**Exercise tasks**
1. In the passage on victim blaming, what reason is given for parochial schools having higher standardized test scores and college acceptance rates than public schools?
2. Decide whether each statement agrees with the passage on victim blaming: (a) American Christians see five groups of victims as legitimate; (b) contraception failure is named as the root cause of most abortions; (c) direct evidence was found for the Satanic cults. Answer yes or no for each and quote the deciding words.
3. List every group of victims that the passage on victim blaming says American Christians see as legitimate.

— begin Document excerpt —

Christians are thus able to control people via a combination of the “Just World" hypothesis and victim blaming. It is assumed that good things happen to good people, and vice-versa. Therefore, anytime something bad happens to someone, they are assumed to be a moral failure. This is the unfortunate reason why rape victims are blamed instead of rapists, and mugging victims are blamed for being in bad parts of town. At best, American Christians only see four groups of victims as being “legitimate:”

  1. Victims of violent crimes.
  2. Victims of circumstance (e.g., natural disasters, serious illnesses).
  3. Victims of kidnappers and/or hostages.
  4. Victims of civil torts (e.g., personal injury, malpractice) who can address the courts.

A fifth class, for victims of enforced dependency and/or forced behavioral reconstruction (e.g., brainwashing, gaslighting, or other manipulation) is common, but has yet to extend itself to the whole of society.[22]

These double-binds are commonly implemented by "predicting" inevitable events, or by implementing "solutions" which either augment or straight-up cause the problem they intend to fix. Some of the more popular versions of this tactic include:

  • Christians seek their own persecution. Christ claimed that if he were persecuted, so would his followers (JOH 15:20). Christ was eventually mocked, spit upon, betrayed, beaten, and slowly publicly executed. Therefore, resisting Christian authority validates Christian authority.[30]
  • Parochial schools tend to have higher standardized test scores and college acceptance rates than public schools -- because they are allowed to pick and choose their students. Problematic students are deliberately excluded, and left to the public school districts. Parochial schools maintain their image not by teaching, but by their refusal to educate.[12]
  • Contraception failure is the root cause of most abortions. The majority of people want to use contraception as their primary family planning option, and seek abortion as a last resort. Christians misrepresent this fact to further their agenda. By limiting access to contraception, Christians cause abortions.[12]
  • Christianity uses unconscious fear and hatred to promote its goals. Churches claim to be the only salvation from a world of intrinsic injustice, poverty, cruelty, and misery -- despite the fact that these conditions can be cured with sweeping economic, political, and educational reforms.[18]
  • Christians believe that "he that increaseth wisdom increaseth sorrow," and they infer that he that increaseth sorrow increaseth wisdom. This is why they will donate money to build playgrounds with so many rules no one can have fun. Likewise, many shops, museums, etc. are closed or have restricted hours on Sundays, so that people can't enjoy them on their days off.[18]
  • During the Satanic Panic, Christian leaders claimed that Satanists had allegedly infiltrated every police department, welfare department, and all areas of psychology and psychiatry, which is why their crimes go undetected.[30] While there has never been any direct evidence for these Satanic cults, this lack of evidence was cited as a proof of "cover-up" conspiracies.[27] The indirect evidence cited in cult activity claims was so broad and varied that anything could be construed as a sign of such activity.

— end Document excerpt —
— begin Extracted records —

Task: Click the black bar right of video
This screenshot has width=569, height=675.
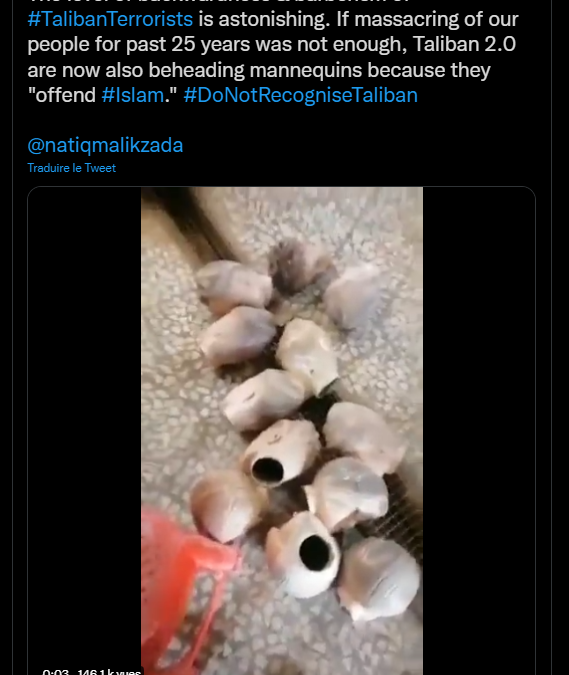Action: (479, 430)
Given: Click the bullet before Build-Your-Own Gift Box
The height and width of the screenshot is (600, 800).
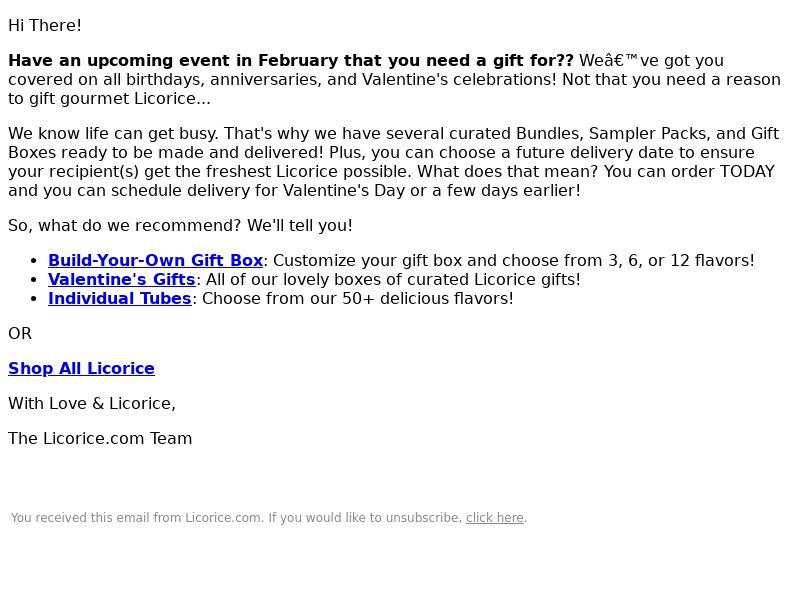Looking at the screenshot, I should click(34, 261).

— end Extracted records —

**Solution list**
1. They are allowed to pick and choose their students.

2.
(a) No: "At best, American Christians only see four groups of victims as being “legitimate:”"
(b) Yes: "Contraception failure is the root cause of most abortions."
(c) No: "there has never been any direct evidence for these Satanic cults"

3.
1. Victims of violent crimes.
2. Victims of circumstance (e.g., natural disasters, serious illnesses).
3. Victims of kidnappers and/or hostages.
4. Victims of civil torts (e.g., personal injury, malpractice) who can address the courts.